A Two-Dimensional Numerical Investigation of Transport of Malaria-Infected Red Blood Cells in Stenotic Microchannels

1Department of Mathematics, Nanjing University of Aeronautics and Astronautics, Nanjing 210016, China
2School of Electronic Science and Engineering, Nanjing University, Nanjing 210093, China

Received 28 August 2016; Revised 12 November 2016; Accepted 23 November 2016

Academic Editor: Hiroaki Hirata

Copyright © 2016 Tong Wang et al. This is an open access article distributed under the Creative Commons Attribution License, which permits unrestricted use, distribution, and reproduction in any medium, provided the original work is properly cited.

Abstract

The malaria-infected red blood cells experience a significant decrease in cell deformability and increase in cell membrane adhesion. Blood hemodynamics in microvessels is significantly affected by the alteration of the mechanical property as well as the aggregation of parasitized red blood cells.

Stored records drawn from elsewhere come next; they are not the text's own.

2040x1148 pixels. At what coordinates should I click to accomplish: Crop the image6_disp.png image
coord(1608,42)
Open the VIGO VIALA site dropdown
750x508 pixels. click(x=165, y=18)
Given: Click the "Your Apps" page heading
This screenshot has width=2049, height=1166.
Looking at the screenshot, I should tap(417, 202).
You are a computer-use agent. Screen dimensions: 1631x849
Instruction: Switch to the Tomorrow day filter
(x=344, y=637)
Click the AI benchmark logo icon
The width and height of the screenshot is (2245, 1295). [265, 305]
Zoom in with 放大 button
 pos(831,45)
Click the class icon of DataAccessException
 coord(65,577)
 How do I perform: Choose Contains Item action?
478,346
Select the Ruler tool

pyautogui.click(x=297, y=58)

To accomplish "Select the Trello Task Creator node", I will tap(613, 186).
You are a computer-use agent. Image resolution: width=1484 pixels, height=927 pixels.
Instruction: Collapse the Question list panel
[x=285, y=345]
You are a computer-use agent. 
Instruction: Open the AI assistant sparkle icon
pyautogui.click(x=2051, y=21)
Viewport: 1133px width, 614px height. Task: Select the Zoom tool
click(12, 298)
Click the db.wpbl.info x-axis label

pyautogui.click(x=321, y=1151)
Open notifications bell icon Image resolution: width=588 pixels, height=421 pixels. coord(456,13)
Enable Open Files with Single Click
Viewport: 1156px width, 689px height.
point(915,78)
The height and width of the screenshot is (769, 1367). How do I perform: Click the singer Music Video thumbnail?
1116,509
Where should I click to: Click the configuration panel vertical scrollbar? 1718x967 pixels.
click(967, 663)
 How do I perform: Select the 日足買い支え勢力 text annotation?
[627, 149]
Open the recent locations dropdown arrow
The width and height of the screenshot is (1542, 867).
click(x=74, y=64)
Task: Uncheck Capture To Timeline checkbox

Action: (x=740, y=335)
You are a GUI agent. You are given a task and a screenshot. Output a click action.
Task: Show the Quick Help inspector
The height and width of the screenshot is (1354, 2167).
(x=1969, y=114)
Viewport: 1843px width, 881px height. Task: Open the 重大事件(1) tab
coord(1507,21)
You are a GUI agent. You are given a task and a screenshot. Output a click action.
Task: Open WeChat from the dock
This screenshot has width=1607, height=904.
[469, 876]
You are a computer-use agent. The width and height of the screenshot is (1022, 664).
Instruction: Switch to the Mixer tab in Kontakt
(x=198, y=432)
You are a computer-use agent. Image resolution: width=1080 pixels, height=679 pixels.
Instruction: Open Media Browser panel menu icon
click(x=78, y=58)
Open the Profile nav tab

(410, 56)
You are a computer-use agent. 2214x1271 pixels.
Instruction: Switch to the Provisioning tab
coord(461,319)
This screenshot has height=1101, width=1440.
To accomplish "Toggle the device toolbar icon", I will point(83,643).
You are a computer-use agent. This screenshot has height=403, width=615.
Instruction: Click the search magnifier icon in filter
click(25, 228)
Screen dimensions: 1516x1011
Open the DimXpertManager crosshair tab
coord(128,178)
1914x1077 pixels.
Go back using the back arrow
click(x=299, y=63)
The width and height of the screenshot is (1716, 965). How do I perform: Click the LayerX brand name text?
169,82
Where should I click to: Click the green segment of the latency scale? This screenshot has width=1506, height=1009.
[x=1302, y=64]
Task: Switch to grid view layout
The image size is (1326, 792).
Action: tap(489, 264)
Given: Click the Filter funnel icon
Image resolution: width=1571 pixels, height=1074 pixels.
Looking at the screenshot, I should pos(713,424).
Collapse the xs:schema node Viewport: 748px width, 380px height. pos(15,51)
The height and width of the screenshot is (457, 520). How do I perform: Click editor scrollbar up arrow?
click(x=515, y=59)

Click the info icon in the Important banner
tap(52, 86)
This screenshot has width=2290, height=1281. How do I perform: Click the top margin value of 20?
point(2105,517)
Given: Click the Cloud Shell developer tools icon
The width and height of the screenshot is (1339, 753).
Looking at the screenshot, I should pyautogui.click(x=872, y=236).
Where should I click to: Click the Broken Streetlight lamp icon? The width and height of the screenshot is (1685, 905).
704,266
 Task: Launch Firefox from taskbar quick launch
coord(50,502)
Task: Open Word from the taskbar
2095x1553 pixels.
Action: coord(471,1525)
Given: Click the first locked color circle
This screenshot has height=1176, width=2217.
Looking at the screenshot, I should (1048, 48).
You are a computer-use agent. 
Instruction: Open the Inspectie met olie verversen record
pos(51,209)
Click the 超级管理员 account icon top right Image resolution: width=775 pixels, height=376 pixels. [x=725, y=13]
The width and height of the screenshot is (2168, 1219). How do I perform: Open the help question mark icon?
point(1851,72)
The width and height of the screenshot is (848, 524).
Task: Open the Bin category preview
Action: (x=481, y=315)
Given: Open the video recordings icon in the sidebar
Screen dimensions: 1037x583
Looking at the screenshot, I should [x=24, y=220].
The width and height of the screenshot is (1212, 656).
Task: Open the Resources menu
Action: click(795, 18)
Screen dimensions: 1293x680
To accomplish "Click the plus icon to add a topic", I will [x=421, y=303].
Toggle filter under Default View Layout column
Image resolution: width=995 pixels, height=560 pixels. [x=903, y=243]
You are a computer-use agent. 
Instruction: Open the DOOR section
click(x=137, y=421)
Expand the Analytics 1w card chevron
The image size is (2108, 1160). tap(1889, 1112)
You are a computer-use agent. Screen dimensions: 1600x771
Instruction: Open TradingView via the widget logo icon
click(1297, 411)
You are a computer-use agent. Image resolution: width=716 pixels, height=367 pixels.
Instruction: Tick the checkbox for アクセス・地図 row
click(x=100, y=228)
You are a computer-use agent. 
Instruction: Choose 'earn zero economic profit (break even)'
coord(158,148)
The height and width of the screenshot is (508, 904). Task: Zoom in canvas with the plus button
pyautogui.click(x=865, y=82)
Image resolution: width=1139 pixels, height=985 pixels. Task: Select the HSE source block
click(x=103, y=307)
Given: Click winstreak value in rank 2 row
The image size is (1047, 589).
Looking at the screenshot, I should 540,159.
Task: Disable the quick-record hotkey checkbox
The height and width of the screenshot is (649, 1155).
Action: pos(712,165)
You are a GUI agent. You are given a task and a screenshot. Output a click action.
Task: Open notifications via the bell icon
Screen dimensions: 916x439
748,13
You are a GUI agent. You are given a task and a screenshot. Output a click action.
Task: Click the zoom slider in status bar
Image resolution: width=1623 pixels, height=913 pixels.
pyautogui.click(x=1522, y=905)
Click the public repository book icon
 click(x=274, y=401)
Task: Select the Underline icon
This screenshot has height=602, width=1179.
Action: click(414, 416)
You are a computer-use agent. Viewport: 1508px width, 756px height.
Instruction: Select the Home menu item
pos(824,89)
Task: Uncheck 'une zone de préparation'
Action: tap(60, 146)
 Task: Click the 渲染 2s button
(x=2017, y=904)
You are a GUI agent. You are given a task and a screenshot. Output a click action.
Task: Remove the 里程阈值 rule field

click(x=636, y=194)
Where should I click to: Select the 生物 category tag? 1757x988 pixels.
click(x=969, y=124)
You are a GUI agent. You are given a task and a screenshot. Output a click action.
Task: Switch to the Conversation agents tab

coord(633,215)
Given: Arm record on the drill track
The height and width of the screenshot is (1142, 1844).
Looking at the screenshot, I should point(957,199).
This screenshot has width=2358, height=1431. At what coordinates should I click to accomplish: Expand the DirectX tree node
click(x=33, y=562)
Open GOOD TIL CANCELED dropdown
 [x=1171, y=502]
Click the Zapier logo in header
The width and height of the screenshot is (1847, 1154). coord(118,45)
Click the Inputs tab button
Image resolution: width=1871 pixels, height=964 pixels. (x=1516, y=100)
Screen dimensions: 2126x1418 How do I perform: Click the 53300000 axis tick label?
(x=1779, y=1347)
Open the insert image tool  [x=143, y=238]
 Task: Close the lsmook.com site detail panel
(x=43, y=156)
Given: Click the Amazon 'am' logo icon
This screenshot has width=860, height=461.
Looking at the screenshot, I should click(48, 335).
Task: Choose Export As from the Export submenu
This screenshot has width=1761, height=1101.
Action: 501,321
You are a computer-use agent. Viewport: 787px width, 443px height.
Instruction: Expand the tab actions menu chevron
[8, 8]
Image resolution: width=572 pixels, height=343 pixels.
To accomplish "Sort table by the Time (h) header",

In this study, we aim to numerically study the connection between cell-level mechanobiological properties of human red blood cells and related malaria disease state by investigating the transport of multiple red blood cell aggregates passing through microchannels with symmetric stenosis. Effects of stenosis magnitude, aggregation strength, and cell deformability on cell rheology and flow characteristics were studied by a two-dimensional model using the fictitious domain-immersed boundary method. The results indicated that the motion and dissociation of red blood cell aggregates were influenced by these factors and the flow resistance increases with the increase of aggregating strength and cell stiffness. Further, the roughness of the velocity profile was enhanced by cell aggregation, which considerably affected the blood flow characteristics. The study may assist us in understanding cellular-level mechanisms in disease development.